Metadata-Version: 2.1
Name: nnsplit
Version: 0.2.2
Summary: Fast, robust sentence splitting with bindings for Python, Rust and Javascript.
License: MIT
Author: Benjamin Minixhofer
Author-email: bminixhofer@gmail.com
Requires-Python: >=3.6.1,<4.0.0
Classifier: License :: OSI Approved :: MIT License
Classifier: Programming Language :: Python :: 3
Classifier: Programming Language :: Python :: 3.7
Classifier: Programming Language :: Python :: 3.8
Requires-Dist: numpy (>=1,<2)
Requires-Dist: torch (>=1.4,<2.0)
Description-Content-Type: text/markdown

# NNSplit Python Bindings

![PyPI](https://img.shields.io/pypi/v/nnsplit)
![CI](https://github.com/bminixhofer/nnsplit/workflows/CI/badge.svg)
![License](https://img.shields.io/github/license/bminixhofer/nnsplit)

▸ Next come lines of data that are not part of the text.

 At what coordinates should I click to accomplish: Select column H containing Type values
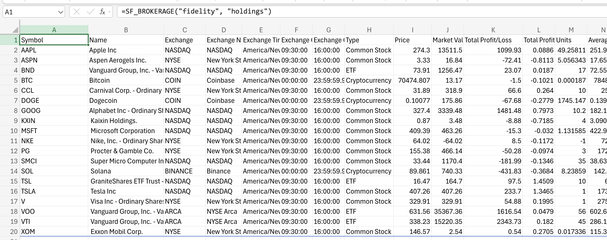[x=369, y=29]
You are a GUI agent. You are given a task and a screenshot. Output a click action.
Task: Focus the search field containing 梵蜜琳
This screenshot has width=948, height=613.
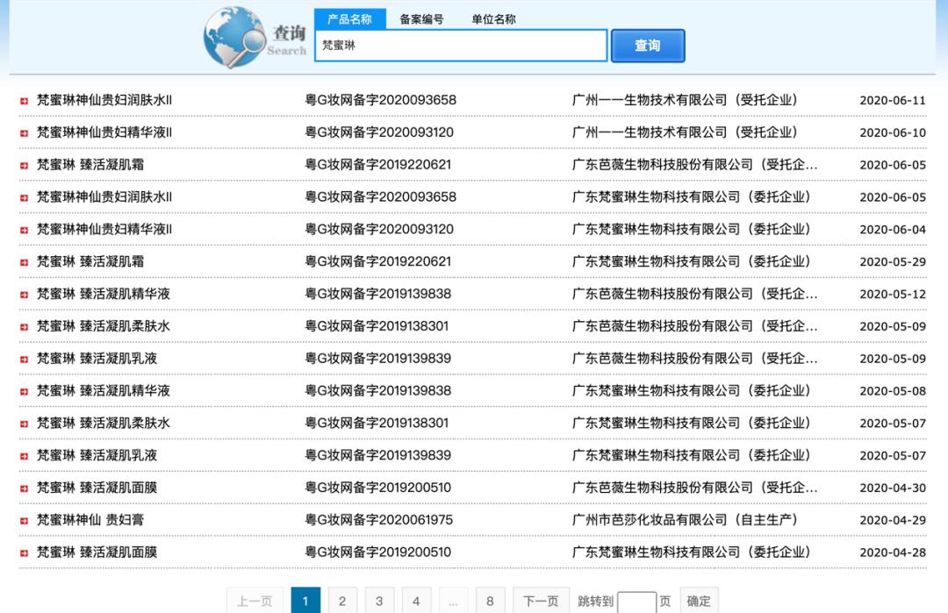[x=461, y=46]
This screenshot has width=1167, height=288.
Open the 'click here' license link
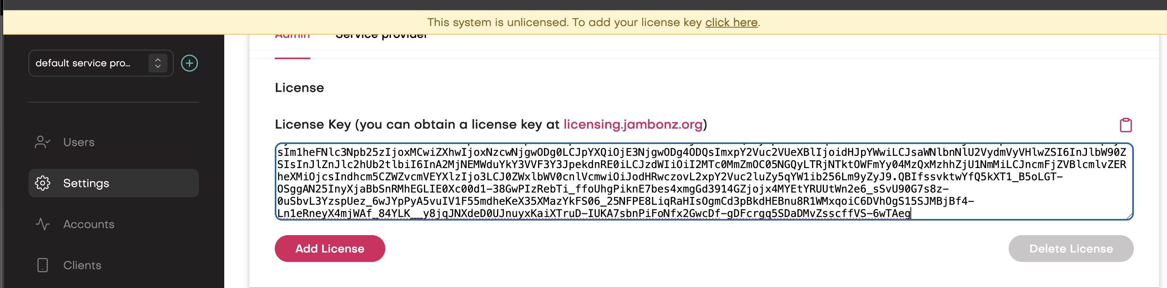(x=731, y=22)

Fast, robust sentence splitting with bindings for Python, Rust and Javascript and pretrained models for English and German.

## Installation

NNSplit has PyTorch as the only dependency.

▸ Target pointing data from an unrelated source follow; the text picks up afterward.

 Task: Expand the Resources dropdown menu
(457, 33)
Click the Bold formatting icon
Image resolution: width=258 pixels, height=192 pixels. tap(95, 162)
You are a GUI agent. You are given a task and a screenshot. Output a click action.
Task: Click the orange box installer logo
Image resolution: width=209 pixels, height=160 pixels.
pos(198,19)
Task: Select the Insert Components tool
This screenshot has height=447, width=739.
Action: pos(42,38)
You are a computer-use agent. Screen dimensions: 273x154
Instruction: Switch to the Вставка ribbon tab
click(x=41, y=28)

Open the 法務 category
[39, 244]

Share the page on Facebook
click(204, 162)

Install it with pip: `pip install nnsplit`

## Usage

```python
>>> from nnsplit import NNSplit
>>> splitter = NNSplit("en")
# NNSplit does not depend on proper punctuation and casing to split sentences
>>> splitter.split(["This is a test This is another test."])
[[[Token(text='This', whitespace=' '),
   Token(text='is', whitespace=' '),
   Token(text='a', whitespace=' '),
   Token(text='test', whitespace=' ')],
  [Token(text='This', whitespace=' '),
   Token(text='is', whitespace=' '),
   Token(text='another', whitespace=' '),
   Token(text='test', whitespace=''),
   Token(text='.', whitespace='')]]]
```

Models for German (`NNSplit("de")`) and English (`NNSplit("en")`) come prepackaged with NNSplit. Alternatively, you can also load your own model:

```python
import torch
model = torch.jit.load("/path/to/your/model.pt") # a regular nn.Module works too

splitter = NNSplit(model)
```

See `train.ipynb` for the code used to train the pretrained models.

## Development

NNSplit uses [Poetry](https://python-poetry.org/) for dependency management. I made a small `Makefile` to automate some steps. Take a look at the `Makefile` and run `make install`, `make build`, `make test` to install, build and test the library, respectively.